A integração de humanos sintéticos nos processos empresariais representa – como muitos avanços tecnológicos – uma oportunidade sem precedentes para melhorar a adaptabilidade das organizações. No entanto, é crucial evitar cair na fantasia distópica de um mundo dominado exclusivamente por interações com humanos sintéticos, onde nossa essência poderia se diluir.

Nesse contexto, as empresas – especialmente as que desenvolvem tecnologia – devem entender que não somos apenas entidades econômicas, mas também atores sociais. Precisamos assumir o papel de educar funcionários, clientes e comunidades sobre o uso da tecnologia. Um exemplo concreto é o Be Kind, iniciativa da Globant que propõe investir US$ 10 milhões em bons usos da tecnologia para impactar positivamente o meio ambiente, as pessoas e a humanidade.
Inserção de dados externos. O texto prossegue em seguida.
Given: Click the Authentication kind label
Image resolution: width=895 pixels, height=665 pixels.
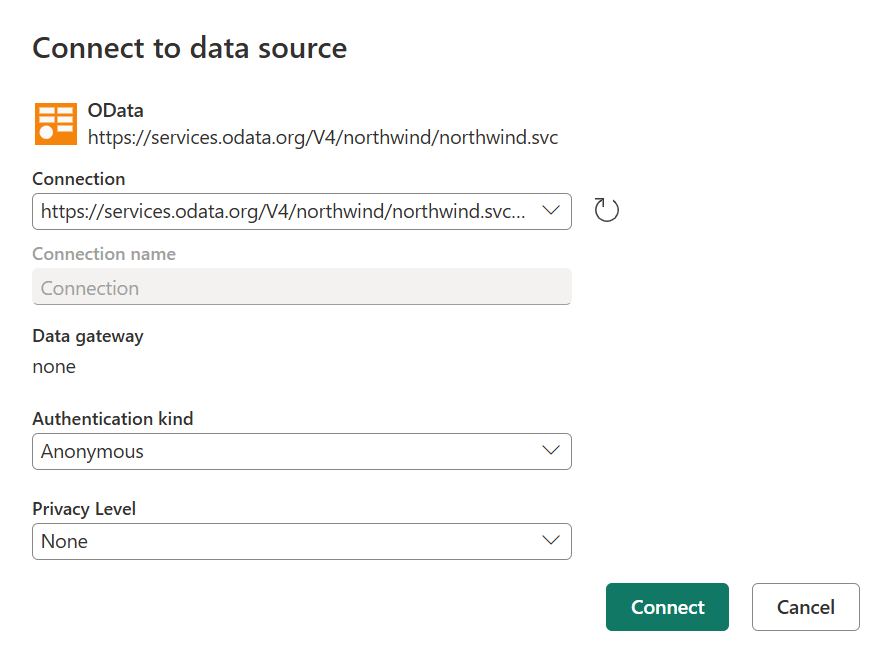Looking at the screenshot, I should point(112,419).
É preciso promover um equilíbrio para que as ferramentas tecnológicas sejam exatamente isso: ferramentas que amplificam a humanidade, não que a desconectem de sua essência.
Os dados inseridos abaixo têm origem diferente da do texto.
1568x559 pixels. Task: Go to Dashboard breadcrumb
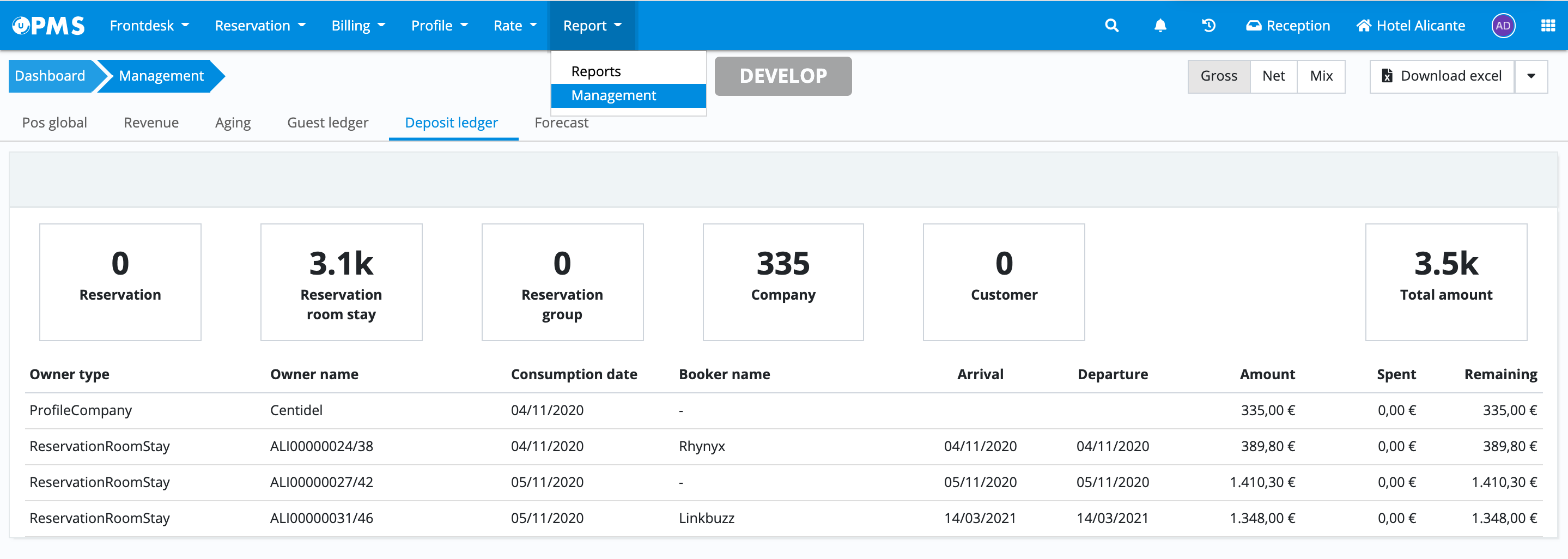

Em um mundo saturado de mensagens, o que aconteceu no Congresso Futuro corre o risco de virar apenas uma curiosidade. É nossa responsabilidade sempre retomar a pergunta inicial: "o humano e a humanidade terão futuro na era da inteligência artificial?". E também tentar respondê-la:

Sim, um futuro fortalecido – desde que as empresas ajam com consciência.

Gabriel Antelo, VP de Tecnologia da Globant.